### Provided passage

Franchthi Cave or Frankhthi Cave () is an archaeological site overlooking Kiladha Bay, in the Argolic Gulf, opposite the village of Kiladha in southeastern Argolis, Greece.

Humans first occupied the cave during the Upper Paleolithic, appearing around 38,000 BC (and possibly earlier.)  Groups continued to live in or seasonally visit the cave throughout the Mesolithic and Neolithic eras, with occasional short episodes of apparent abandonment. Last occupied around 3,000 BC (Final Neolithic), Franchthi was used as a shelter for around 35,000 years and is one of the most thoroughly studied sites from the stone age in Southeast Europe.

Excavation history
T. W. Jacobsen, a professor of classical archaeology and classical studies at Indiana University, began excavations at Franchthi Cave in 1967. The dig was only intended to temporarily occupy Jacobsen and his fellow researcher, M.H. Jameson, for one short season, while they waited for land use issues to be resolved at a nearby site. But it soon became clear that Franchthi Cave was more important than they had anticipated. The excavation, overseen by Jacobsen, would continue for nearly a decade, ending in 1976. Since then numerous scholars have examined the extensive finds.

### Data excerpt
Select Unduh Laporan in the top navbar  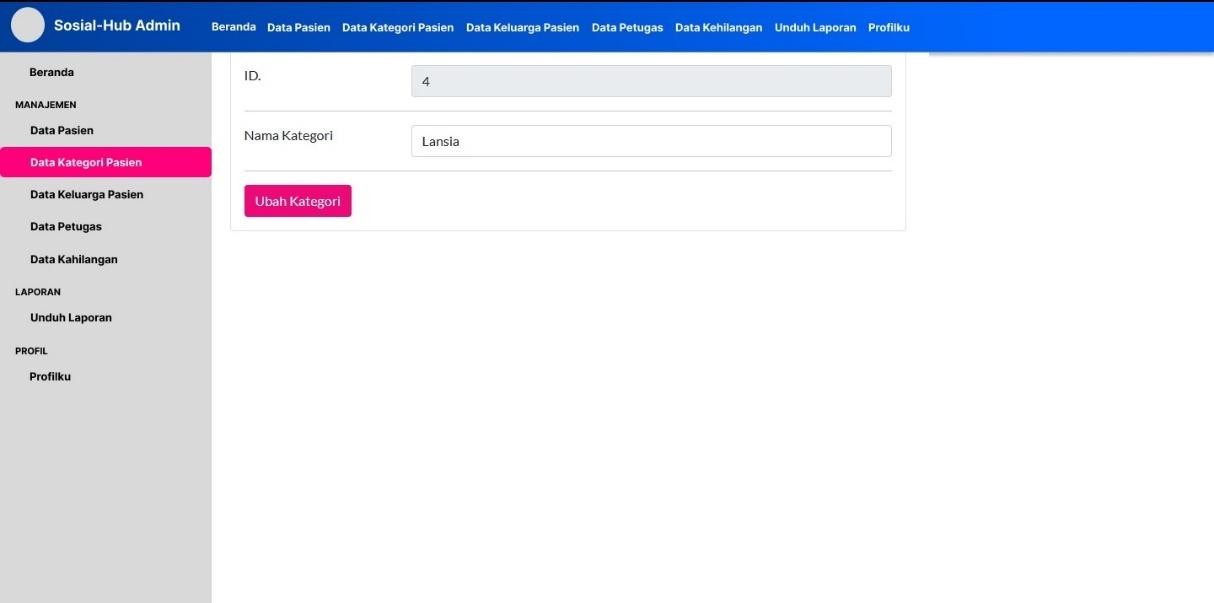tap(815, 27)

### What the task requires
Please set down the Franchthi Cave passage from above again, word for word and in full.

### Exercise output
Franchthi Cave or Frankhthi Cave () is an archaeological site overlooking Kiladha Bay, in the Argolic Gulf, opposite the village of Kiladha in southeastern Argolis, Greece.

Humans first occupied the cave during the Upper Paleolithic, appearing around 38,000 BC (and possibly earlier.)  Groups continued to live in or seasonally visit the cave throughout the Mesolithic and Neolithic eras, with occasional short episodes of apparent abandonment. Last occupied around 3,000 BC (Final Neolithic), Franchthi was used as a shelter for around 35,000 years and is one of the most thoroughly studied sites from the stone age in Southeast Europe.

Excavation history
T. W. Jacobsen, a professor of classical archaeology and classical studies at Indiana University, began excavations at Franchthi Cave in 1967. The dig was only intended to temporarily occupy Jacobsen and his fellow researcher, M.H. Jameson, for one short season, while they waited for land use issues to be resolved at a nearby site. But it soon became clear that Franchthi Cave was more important than they had anticipated. The excavation, overseen by Jacobsen, would continue for nearly a decade, ending in 1976. Since then numerous scholars have examined the extensive finds.